Neyin yüzleşmesi?
Yazar: Mustafa Kirman
Siz de şaşırdınız mı başlığı okuyunca: "Nihayet bazı büyük balıklar" Ne kadar çok şey çağrıştırıyor değil mi? Susurluk'tan bu yana suskunluğa gömülen, Namık Kemal Zeybek'lerin, Hasan Celal Güzel'lerin yazdığı Radikal gazetesi, "kış uykusu"ndan uyanıyor dedirtti manşet... Taraf gazetesi yüzünden topa mı giriyordu yoksa? Akşam'dan Oray Eğin biraz üzerinde durdu bu meselenin; derdim Radikal'i anlatmak değil. Sadece ve sadece "Nihayet bazı büyük balıklar" manşetinin yarattığı düşünceyi anlatmak istiyorum ve beraberinde de nasıl yüzleşmeme eylemi içinde olunduğunu anlatmak derdim.
Sözü edilen "bazı büyük balıklar" neydi? Emekli paşaların Ergenekon'un yeni ve en önemli dalgasında gözaltına alınması... "Vay be!" dedirten her şey adı geçen bir kaç generalden ibaretti. Erbakan'dan ödünç alalım, her şeyi iyi anlatıyor onun "bir kısım medya" ifadesi; "bir kısım medya" Türkiye'de yepyeni bir sayfa açıldığını yazıyorlardı. Artık tarihi tersine döndürmek mümkün değildi, Türkiye makus darbe tarihini yendi, yepyeni, bembeyaz demokrasi sayfası açılmıştı. Hani Erdal İnönü'nün deyimiyle, sıkılan diş macununun tekrar tüpe sokulması artık olanaksızdı... Demokrasi çığlıkları atılıyordu "bir kısım medya"da... Türkiye tarihinde ilk kez generallerin gözaltına alındığından dem vurup, "AKP demokrasisi"ne göndermelerde bulunuluyordu. Ekrana her çıkan "AKP demokratı"nın yüzünden gülücükler eksik olmuyor, özgürlüklerin öneminden, batı demokrasisinden söz edilip duruluyordu. Gören "travma"yı atlattıklarını düşünüyordu. Eeee kolay değil, onları da anlamak lazımdı, kolay mı 85 yıldır ağır "travma" altında kalmak, yaşamak!? Sevinç çığlıkları onların da hakkıydı, haksızlık yapmamak lazım!
Peki, madalyonun arka yüzünde ne var?

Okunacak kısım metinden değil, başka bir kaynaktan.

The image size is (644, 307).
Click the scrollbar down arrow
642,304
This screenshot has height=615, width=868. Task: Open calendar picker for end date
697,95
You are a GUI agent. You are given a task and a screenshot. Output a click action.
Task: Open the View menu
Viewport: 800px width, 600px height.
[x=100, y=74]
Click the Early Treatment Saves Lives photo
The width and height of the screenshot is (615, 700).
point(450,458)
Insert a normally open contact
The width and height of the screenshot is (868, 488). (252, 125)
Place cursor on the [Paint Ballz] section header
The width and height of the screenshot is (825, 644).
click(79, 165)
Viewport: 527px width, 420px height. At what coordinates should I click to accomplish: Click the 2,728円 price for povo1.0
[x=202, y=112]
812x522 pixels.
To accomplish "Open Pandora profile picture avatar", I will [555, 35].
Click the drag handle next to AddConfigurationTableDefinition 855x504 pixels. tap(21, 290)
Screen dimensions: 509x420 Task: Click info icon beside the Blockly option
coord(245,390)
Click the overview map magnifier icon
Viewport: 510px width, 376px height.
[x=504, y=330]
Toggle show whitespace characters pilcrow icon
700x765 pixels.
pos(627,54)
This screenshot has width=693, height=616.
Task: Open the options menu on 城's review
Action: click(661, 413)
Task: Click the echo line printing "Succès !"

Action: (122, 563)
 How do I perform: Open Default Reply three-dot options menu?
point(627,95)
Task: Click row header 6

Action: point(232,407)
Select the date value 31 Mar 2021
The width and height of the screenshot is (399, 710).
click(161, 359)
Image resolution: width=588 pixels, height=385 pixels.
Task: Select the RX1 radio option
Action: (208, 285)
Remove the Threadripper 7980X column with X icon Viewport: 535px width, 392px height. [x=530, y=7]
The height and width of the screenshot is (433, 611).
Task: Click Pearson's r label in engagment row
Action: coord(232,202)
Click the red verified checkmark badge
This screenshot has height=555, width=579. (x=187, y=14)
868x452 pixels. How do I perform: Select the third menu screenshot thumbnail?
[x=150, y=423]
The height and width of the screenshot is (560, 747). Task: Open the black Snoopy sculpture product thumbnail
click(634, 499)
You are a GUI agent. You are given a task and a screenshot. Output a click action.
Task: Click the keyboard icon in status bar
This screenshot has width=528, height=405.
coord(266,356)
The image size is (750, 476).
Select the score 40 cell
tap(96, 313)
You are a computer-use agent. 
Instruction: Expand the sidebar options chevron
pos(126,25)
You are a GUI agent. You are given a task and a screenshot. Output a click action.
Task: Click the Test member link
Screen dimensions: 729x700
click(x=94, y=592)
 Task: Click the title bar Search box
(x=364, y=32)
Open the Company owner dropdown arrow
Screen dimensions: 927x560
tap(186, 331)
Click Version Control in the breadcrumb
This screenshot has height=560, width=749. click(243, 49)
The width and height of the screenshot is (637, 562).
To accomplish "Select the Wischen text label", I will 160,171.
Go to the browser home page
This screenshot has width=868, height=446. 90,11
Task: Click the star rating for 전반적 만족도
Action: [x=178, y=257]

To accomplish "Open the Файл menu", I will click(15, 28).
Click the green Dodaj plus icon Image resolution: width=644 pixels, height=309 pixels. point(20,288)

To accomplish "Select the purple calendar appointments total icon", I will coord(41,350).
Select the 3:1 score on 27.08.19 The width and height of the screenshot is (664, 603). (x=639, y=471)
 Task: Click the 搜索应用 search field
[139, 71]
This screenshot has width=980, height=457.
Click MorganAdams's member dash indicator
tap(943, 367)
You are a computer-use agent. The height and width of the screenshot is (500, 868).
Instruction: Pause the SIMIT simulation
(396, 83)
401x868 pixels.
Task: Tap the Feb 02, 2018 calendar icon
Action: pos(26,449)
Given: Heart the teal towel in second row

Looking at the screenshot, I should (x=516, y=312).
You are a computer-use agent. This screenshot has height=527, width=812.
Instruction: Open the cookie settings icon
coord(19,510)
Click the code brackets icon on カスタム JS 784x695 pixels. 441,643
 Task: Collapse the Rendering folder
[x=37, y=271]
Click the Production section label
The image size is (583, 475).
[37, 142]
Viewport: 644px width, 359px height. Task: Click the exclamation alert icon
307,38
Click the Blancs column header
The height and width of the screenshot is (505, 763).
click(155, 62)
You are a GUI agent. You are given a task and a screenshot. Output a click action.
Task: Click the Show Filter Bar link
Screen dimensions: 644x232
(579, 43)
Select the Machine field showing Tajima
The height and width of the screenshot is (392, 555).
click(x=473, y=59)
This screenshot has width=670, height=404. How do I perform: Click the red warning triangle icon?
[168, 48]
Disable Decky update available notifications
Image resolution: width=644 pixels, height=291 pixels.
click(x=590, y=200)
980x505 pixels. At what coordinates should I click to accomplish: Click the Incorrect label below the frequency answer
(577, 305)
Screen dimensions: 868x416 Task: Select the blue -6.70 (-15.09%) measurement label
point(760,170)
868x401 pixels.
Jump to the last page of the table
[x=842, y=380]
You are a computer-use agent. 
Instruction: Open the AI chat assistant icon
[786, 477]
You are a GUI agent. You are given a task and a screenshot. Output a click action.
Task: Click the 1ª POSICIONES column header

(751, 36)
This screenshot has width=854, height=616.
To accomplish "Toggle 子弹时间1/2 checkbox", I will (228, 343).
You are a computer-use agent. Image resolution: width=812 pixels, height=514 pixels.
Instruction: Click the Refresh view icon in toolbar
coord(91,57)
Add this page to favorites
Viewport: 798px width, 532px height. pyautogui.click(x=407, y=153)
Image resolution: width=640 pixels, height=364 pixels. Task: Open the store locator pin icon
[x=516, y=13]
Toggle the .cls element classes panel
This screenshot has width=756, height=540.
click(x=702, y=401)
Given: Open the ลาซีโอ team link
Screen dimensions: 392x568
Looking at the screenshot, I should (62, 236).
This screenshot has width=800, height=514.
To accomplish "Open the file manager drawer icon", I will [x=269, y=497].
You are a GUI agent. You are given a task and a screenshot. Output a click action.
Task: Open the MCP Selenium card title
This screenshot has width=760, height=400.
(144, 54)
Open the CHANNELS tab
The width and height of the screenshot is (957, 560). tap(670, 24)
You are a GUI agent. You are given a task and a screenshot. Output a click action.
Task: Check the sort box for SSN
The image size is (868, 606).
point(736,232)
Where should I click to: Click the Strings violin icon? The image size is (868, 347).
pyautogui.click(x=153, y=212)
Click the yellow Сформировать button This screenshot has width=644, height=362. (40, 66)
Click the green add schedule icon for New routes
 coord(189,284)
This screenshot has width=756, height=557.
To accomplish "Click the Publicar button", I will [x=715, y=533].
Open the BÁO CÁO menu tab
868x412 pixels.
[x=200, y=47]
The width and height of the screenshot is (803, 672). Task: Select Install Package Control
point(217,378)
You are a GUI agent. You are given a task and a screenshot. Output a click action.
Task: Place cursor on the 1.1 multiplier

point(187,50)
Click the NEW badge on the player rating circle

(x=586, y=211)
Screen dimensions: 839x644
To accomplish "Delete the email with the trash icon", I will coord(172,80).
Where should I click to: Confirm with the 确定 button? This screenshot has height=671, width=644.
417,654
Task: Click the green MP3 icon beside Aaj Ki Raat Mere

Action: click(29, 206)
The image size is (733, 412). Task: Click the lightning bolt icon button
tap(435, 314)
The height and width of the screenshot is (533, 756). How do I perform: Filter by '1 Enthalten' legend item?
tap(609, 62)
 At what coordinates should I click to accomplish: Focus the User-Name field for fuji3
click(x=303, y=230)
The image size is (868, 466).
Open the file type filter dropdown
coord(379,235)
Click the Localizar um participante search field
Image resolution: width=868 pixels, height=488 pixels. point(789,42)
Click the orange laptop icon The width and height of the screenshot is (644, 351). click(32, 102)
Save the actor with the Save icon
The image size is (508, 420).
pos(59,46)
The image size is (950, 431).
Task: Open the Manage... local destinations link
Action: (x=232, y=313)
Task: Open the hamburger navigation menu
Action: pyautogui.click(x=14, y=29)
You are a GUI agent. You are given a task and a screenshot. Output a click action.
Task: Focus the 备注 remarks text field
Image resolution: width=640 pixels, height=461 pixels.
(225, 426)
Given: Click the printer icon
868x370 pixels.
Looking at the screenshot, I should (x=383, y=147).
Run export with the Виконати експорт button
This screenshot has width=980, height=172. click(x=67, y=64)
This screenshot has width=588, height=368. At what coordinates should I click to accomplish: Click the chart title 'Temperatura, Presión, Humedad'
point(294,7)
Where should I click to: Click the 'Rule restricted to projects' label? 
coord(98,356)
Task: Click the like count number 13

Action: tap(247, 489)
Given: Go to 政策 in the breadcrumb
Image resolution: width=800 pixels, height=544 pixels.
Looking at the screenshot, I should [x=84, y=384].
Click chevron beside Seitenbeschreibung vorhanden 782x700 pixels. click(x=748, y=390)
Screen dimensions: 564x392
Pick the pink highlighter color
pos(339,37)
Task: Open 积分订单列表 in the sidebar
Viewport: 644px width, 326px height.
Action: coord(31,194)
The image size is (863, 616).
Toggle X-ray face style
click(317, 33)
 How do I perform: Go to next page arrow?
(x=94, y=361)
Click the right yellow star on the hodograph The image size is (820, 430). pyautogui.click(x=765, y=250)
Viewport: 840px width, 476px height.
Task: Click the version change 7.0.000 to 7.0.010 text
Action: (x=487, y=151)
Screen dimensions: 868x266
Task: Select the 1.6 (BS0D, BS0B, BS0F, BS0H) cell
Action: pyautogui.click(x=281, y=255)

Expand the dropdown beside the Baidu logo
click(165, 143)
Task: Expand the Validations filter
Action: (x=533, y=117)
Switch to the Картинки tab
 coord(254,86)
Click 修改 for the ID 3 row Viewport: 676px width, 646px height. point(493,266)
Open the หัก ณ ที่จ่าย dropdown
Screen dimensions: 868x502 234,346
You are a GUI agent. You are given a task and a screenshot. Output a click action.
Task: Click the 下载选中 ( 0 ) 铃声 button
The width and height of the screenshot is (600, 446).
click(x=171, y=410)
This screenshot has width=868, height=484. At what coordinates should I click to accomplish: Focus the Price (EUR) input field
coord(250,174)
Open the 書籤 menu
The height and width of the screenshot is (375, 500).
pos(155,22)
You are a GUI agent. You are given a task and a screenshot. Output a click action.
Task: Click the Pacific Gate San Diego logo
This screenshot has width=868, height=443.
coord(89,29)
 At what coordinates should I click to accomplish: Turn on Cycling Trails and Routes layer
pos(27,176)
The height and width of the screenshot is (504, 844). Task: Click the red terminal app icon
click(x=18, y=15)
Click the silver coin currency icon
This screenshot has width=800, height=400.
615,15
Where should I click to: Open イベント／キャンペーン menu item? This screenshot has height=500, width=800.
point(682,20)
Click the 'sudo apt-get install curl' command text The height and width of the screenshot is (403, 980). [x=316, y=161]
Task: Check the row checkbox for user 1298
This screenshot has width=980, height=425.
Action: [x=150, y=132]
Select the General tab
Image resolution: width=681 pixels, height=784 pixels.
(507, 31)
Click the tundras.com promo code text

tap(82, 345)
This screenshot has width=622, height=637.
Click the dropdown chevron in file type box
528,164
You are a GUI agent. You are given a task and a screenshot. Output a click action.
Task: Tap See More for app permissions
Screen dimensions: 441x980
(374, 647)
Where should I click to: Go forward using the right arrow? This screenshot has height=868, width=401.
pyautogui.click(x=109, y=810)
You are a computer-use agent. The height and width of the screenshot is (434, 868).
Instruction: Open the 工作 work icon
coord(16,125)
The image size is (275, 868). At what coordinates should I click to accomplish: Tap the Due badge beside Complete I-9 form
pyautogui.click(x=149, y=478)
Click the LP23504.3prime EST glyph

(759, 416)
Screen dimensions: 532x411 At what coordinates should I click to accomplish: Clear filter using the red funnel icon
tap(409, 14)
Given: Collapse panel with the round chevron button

Son dönemde "Ya AKP'lisin ya Ergenekoncu" diyerek insanları tercihe zorlayan, beyinleri yıkayan kalemşörler, satılık kalemler, onların politik uzantıları, yeni yağdanlıklar; yine sahnedeydi. Onların gerçek yüzünü çok iyi bilmemiz ve tanımamız gerektiğinin altını bir kez daha çizmek şart. Bu satırların yazarını Yargıtay Cumhuriyet Başsavcısı'nın sözlü açıklama yapacağı güne "Büyük Balık" operasyonunun denk getirilmesi hiç mi hiç ilgilendirmiyor. "Karşı devrim" deyip, paşaların gözaltına alınmasından dolayı sevinç yaşayan AKP'li liboşlar ise sadece ve sadece yeniden sağlıklı düşünülmesi gerektiğini anlatıyor bu satırların yazarına. Önceki dört yazıda; önemle vurgulamak istenilen de bu idi...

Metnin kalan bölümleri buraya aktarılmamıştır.